夜のうちに最初の村に到着するのは無理なので、今夜はどこか安全な場所で寝泊まりをするようだろう。
「少し歩いた先に小川と水車小屋がある。そこで寝泊まりしよう。寝台こそないが寝藁もあるし水が豊富だから湯を沸かして体を洗うことも出来る。2人の新しい服も購入したから着替えるといい」
そう言ってジャスティーナと共に歩き出すジュードにプリシラは感心したように言った。
「あなたたちって本当に旅慣れているのね。すごいわ」
「まあ、ジャスティーナと旅するようになって3年ちょっと、その前は1人で7年近く旅をしていたからね。それにこの辺りはもう何度も行き来してるから、どこに何があるかもある程度は分かっているし」
そう言うとジュードは腰袋からさらに小さな小袋を取り出した。
そして小さな乾燥果物をプリシラとエミルに1つずつ手渡した。
「これは?」
「乾燥させた杏だ。疲れに効くぞ」
そう言うとジュードは柔和な笑みを浮かべて背負っている袋に手を当てて見せる。
「食糧も買い込んで来たから、小屋に着いたら食事にしよう。温かいものを腹に入れないとな」
そう言うジュードの笑顔にプリシラとエミルは緊張に張り詰めていた心身が緩むの感じ、もらった杏を口に含む。
酸味を伴う甘みがゆっくりと口の中に広がり、2人は思わずホッと安堵の吐息を漏らすのだった。
☆☆☆☆☆☆
アリアドの市壁から縄を垂らしていくつかの人影が街の外へと降りていく様子を、背の高い草むらの身を隠しながらシジマは目を凝らして見つめていた。
月明かりに照らされているため、こうして距離のある場所からでもその様子はハッキリと見える。
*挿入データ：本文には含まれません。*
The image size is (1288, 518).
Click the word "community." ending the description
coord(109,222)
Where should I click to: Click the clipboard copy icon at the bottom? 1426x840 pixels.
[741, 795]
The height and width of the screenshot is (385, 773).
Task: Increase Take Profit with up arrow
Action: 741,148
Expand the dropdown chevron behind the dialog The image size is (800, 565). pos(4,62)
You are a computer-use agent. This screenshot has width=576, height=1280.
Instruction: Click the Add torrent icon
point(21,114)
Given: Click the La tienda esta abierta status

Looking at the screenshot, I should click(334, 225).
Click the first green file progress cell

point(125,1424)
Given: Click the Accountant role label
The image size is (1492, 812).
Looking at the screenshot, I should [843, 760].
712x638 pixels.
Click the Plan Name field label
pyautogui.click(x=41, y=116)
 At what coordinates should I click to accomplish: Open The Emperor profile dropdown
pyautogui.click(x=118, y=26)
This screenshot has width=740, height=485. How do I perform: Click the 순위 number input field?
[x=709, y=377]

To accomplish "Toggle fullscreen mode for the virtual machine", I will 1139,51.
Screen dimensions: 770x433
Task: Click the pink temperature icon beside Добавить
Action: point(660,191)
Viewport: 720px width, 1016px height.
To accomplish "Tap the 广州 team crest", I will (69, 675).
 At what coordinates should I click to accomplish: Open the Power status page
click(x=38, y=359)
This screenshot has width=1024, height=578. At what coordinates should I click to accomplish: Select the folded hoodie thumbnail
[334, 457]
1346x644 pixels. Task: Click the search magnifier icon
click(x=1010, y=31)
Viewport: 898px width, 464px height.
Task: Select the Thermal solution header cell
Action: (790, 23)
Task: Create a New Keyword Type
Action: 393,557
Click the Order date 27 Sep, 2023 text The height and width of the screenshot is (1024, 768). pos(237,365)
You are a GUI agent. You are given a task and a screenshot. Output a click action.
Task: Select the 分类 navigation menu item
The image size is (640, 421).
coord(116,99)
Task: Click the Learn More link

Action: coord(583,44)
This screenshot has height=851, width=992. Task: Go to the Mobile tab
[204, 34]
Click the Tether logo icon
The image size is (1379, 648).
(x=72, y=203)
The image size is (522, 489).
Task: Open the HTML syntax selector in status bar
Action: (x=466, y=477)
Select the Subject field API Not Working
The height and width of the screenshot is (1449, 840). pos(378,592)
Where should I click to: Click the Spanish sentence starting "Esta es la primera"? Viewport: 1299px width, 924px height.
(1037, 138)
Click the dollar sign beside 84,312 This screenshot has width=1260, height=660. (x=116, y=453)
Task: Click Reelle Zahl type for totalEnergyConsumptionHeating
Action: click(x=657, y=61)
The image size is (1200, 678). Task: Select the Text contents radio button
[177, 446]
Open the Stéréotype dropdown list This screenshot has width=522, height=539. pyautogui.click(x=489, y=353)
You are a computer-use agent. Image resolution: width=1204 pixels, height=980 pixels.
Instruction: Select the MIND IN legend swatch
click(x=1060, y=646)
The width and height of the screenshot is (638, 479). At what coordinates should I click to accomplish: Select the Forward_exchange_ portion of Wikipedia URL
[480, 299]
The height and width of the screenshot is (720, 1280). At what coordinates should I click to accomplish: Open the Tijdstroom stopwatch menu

そのため人影の中に2人の黒髪の人物がいることもすぐに分かった。
そのうちの1人は子供のようであり、金髪の人物の背に背負われながら地上へと降下していく。
「金髪の女と黒髪の子供。あれがプリシラとエミルだな。弟を背負って平然と降りていった。その身体能力の強さは噂通りだな」
そう言うシジマの隣で黒髪のショーナは呆然と前方を見つめていた。
ただならぬその様子にシジマは怪訝な表情を浮かべる。
「……知り合いか?」
「……ええ。確信はないけれど、おそらくかつて……黒帯隊に所属した……顔馴染みよ」
そう言うショーナの顔は痛みを堪えるような苦い表情に沈んでいた。